Douglas Carswell during a BBC Question Time programme
Douglas Carswell during a BBC Question Time programme

Maverick Tory Douglas Carswell has defected to UKIP and quit as MP for Clacton, saying he will contest the subsequent by-election for Nigel Farage’s party, BBC reported.
If he wins the support of voters he will be the first elected UK Independence Party MP in the Commons.
The Eurosceptic backbencher said he wanted to “shake up” the cosy Westminster “clique”.
Mr Carswell added he did not believe Prime Minister David Cameron was “serious about the change we need”.
The surprise announcement was made at a press conference in central London.
Mr Carswell said the decision to jump ship from the Conservatives had given him “sleepless nights” but he wanted to see “fundamental change in British politics” and UKIP – a party he believed belonged to its members rather than a “little clique” of political insiders – could deliver it.

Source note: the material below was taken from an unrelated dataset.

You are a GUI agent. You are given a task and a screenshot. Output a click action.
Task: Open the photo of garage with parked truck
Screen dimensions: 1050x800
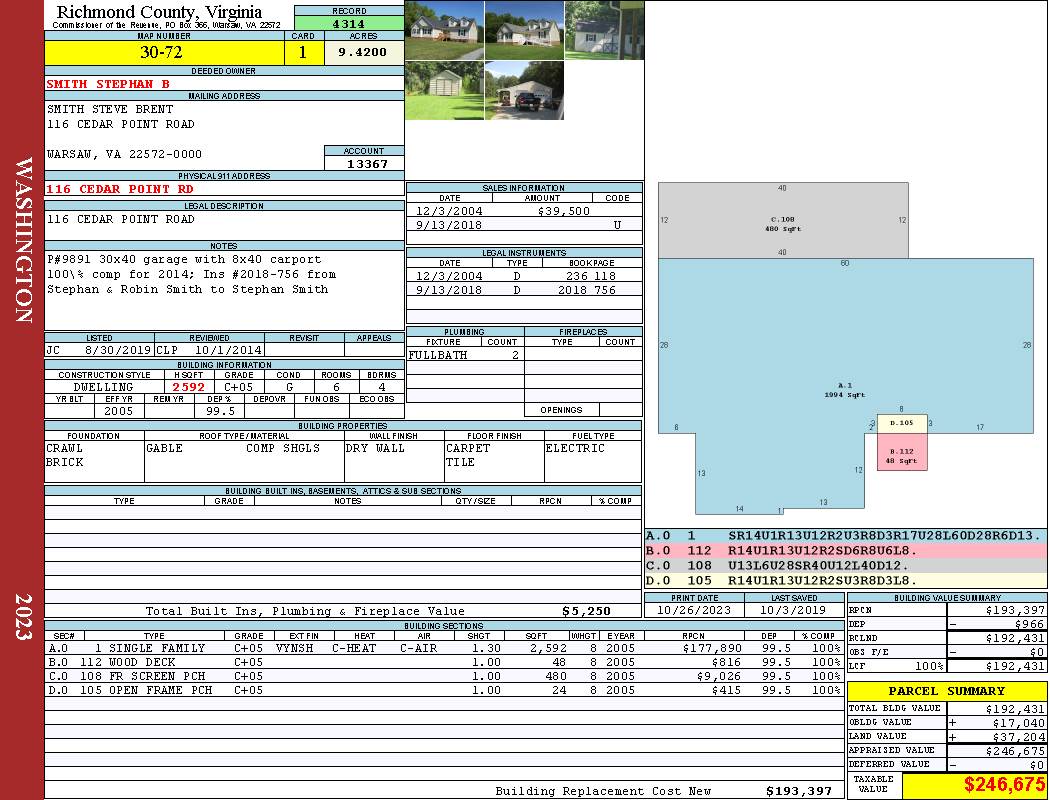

“This hasn’t been an easy decision. I have been a member of the Conservative Party all my adult life. It’s full of wonderful people who want the best for Britain.
“My local Conservative Association in Clacton is thriving. It brims with those I’m honoured to call my friends.
“The problem is that many of those at the top of the Conservative Party are simply not on our side. They aren’t serious about the change that Britain so desperately needs.
“Of course they talk the talk before elections. They say what they feel they must say to get our support… but on so many issues – on modernising our politics, on the recall of MPs, on controlling our borders on less government, on bank reform, on cutting public debt, on an EU referendum – they never actually make it happen.”
On Mr Cameron’s pledge of an in/out EU referendum on 2017, after renegotiating powers back from Brussels, he said the prime minister’s advisers had “made it clear that they’re looking to cut a deal that gives them just enough to persuade enough voters to vote to stay in”.
He added: “Once I realised that, my position in the Conservative Party became untenable.”